## [EXERCISE DIRECTIONS]
Please write out the pilgrimage text below word for word, from "There are three" to "relate to pilgrimage?".

## [STUDY TEXT]

As a member of the dispersed community of Brendan the Navigator, I’m going to allow the saint’s life to guide my further reflections.  Brendan is an excellent exemplar of a pilgrim as he spent much of his 94 years on pilgrimage, mainly by the sea, while founding monasteries across Ireland, Scotland, Wales and Brittany.  His most famous voyage was across the Atlantic in search of the Land of Promise of the Saints.  His travels have caught the imagination of many, some of whom have even tried to re-enact this courageous voyage.  But it is always the person of Brendan that draws me in, and Archbishop Simms suggests that the saint’s ‘gifts included his courage, his faith, his vision, his love of people, his inspired leadership, his skills in seamanship, his compassion, his cheerfulness and, we might add, his sense of humour.’[3]  All these traits would make great companions on any pilgrimage.

There are three things I’d like to share with you now.  These are drawn from the advice which St. Ita gave to her pupil St. Brendan (484-578) and to the many other saints who she nurtured in Killeedy.  She is sometimes referred to as the ‘Foster Mother of the Irish Saints’ and instilled in her pupils three maxims for the life of faith: True faith in God with purity of heart; Simplicity of life with religion, and Generosity with love.  How might these relate to pilgrimage?

‘TRUE FAITH IN GOD WITH PURITY OF HEART’

Pilgrimage is firstly an attitude of indifferent openness which desires freedom.  Ignatius of Loyola speaks of ‘indifference’ as the possessing of inner freedom and intuitive balance.  The word ‘indifferent’ is a little troublesome today as it can make us think of lack of interest or being lethargic.  What he means is that we seek God’s will by being free to make choices according to divine guidance.  This kind of detachment means that we are both ‘free from’ and ‘free for’.  ‘Free from’ refers to all that holds us back whether these are addictions, self-limiting thoughts, entanglements of various sorts and all that keeps us from feeling whole.  ‘Freedom for’ is one of the exciting things about pilgrimage as we dream of what can be and who we can become.  We can wonder what God’s dream might be for me, or to what adventures I am being invited.

## [GIVEN DATA]

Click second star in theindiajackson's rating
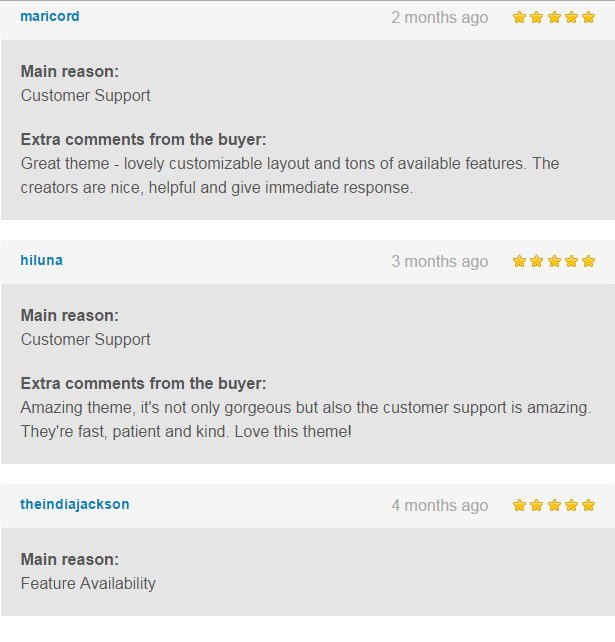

## [WRITTEN SOLUTION]
There are three things I’d like to share with you now.  These are drawn from the advice which St. Ita gave to her pupil St. Brendan (484-578) and to the many other saints who she nurtured in Killeedy.  She is sometimes referred to as the ‘Foster Mother of the Irish Saints’ and instilled in her pupils three maxims for the life of faith: True faith in God with purity of heart; Simplicity of life with religion, and Generosity with love.  How might these relate to pilgrimage?